[Short exercise] Could you copy all of the data below line for line, changing nothing?

[Material provided]
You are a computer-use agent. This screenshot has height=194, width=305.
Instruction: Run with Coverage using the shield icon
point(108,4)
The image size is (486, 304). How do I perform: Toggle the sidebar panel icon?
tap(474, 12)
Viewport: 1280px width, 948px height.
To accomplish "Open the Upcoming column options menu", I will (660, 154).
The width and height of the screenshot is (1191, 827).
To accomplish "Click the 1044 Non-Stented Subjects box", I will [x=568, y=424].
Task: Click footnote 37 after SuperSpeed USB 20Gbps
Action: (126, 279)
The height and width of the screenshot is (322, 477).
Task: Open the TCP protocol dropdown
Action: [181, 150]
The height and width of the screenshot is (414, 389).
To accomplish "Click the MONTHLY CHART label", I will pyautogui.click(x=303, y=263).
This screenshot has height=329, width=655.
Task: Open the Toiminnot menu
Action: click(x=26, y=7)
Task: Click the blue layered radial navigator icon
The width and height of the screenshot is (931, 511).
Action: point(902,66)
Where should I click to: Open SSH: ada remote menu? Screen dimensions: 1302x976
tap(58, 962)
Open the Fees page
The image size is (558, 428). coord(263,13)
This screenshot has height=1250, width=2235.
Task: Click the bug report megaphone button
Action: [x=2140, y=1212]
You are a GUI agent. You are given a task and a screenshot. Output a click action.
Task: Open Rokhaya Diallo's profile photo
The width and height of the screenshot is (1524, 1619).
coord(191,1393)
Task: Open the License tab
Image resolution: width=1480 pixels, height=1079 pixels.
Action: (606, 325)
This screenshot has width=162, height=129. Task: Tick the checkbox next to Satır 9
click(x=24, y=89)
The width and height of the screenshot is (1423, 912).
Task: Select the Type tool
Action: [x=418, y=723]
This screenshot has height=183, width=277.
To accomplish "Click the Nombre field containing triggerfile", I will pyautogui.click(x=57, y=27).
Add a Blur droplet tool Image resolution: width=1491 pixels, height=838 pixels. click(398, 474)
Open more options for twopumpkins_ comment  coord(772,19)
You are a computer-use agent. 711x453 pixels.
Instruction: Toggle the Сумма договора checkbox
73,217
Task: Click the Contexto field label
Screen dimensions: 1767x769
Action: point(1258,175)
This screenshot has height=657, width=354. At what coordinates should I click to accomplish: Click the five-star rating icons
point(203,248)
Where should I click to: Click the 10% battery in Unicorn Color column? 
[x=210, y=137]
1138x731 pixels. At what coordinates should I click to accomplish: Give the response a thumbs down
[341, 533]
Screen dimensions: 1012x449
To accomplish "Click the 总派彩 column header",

[Output below]
You are a computer-use agent. This screenshot has height=194, width=305.
Instruction: Run with Coverage using the shield icon
point(108,4)
The image size is (486, 304). How do I perform: Toggle the sidebar panel icon?
tap(474, 12)
Viewport: 1280px width, 948px height.
To accomplish "Open the Upcoming column options menu", I will (660, 154).
The width and height of the screenshot is (1191, 827).
To accomplish "Click the 1044 Non-Stented Subjects box", I will [x=568, y=424].
Task: Click footnote 37 after SuperSpeed USB 20Gbps
Action: (126, 279)
The height and width of the screenshot is (322, 477).
Task: Open the TCP protocol dropdown
Action: [181, 150]
The height and width of the screenshot is (414, 389).
To accomplish "Click the MONTHLY CHART label", I will pyautogui.click(x=303, y=263).
This screenshot has height=329, width=655.
Task: Open the Toiminnot menu
Action: click(x=26, y=7)
Task: Click the blue layered radial navigator icon
The width and height of the screenshot is (931, 511).
Action: point(902,66)
Where should I click to: Open SSH: ada remote menu? Screen dimensions: 1302x976
tap(58, 962)
Open the Fees page
The image size is (558, 428). coord(263,13)
This screenshot has height=1250, width=2235.
Task: Click the bug report megaphone button
Action: [x=2140, y=1212]
You are a GUI agent. You are given a task and a screenshot. Output a click action.
Task: Open Rokhaya Diallo's profile photo
The width and height of the screenshot is (1524, 1619).
coord(191,1393)
Task: Open the License tab
Image resolution: width=1480 pixels, height=1079 pixels.
Action: (606, 325)
This screenshot has width=162, height=129. Task: Tick the checkbox next to Satır 9
click(x=24, y=89)
The width and height of the screenshot is (1423, 912).
Task: Select the Type tool
Action: [x=418, y=723]
This screenshot has height=183, width=277.
To accomplish "Click the Nombre field containing triggerfile", I will pyautogui.click(x=57, y=27).
Add a Blur droplet tool Image resolution: width=1491 pixels, height=838 pixels. click(398, 474)
Open more options for twopumpkins_ comment  coord(772,19)
You are a computer-use agent. 711x453 pixels.
Instruction: Toggle the Сумма договора checkbox
73,217
Task: Click the Contexto field label
Screen dimensions: 1767x769
Action: point(1258,175)
This screenshot has height=657, width=354. At what coordinates should I click to accomplish: Click the five-star rating icons
point(203,248)
Where should I click to: Click the 10% battery in Unicorn Color column? 
[x=210, y=137]
1138x731 pixels. At what coordinates should I click to accomplish: Give the response a thumbs down
[341, 533]
Screen dimensions: 1012x449
To accomplish "Click the 总派彩 column header",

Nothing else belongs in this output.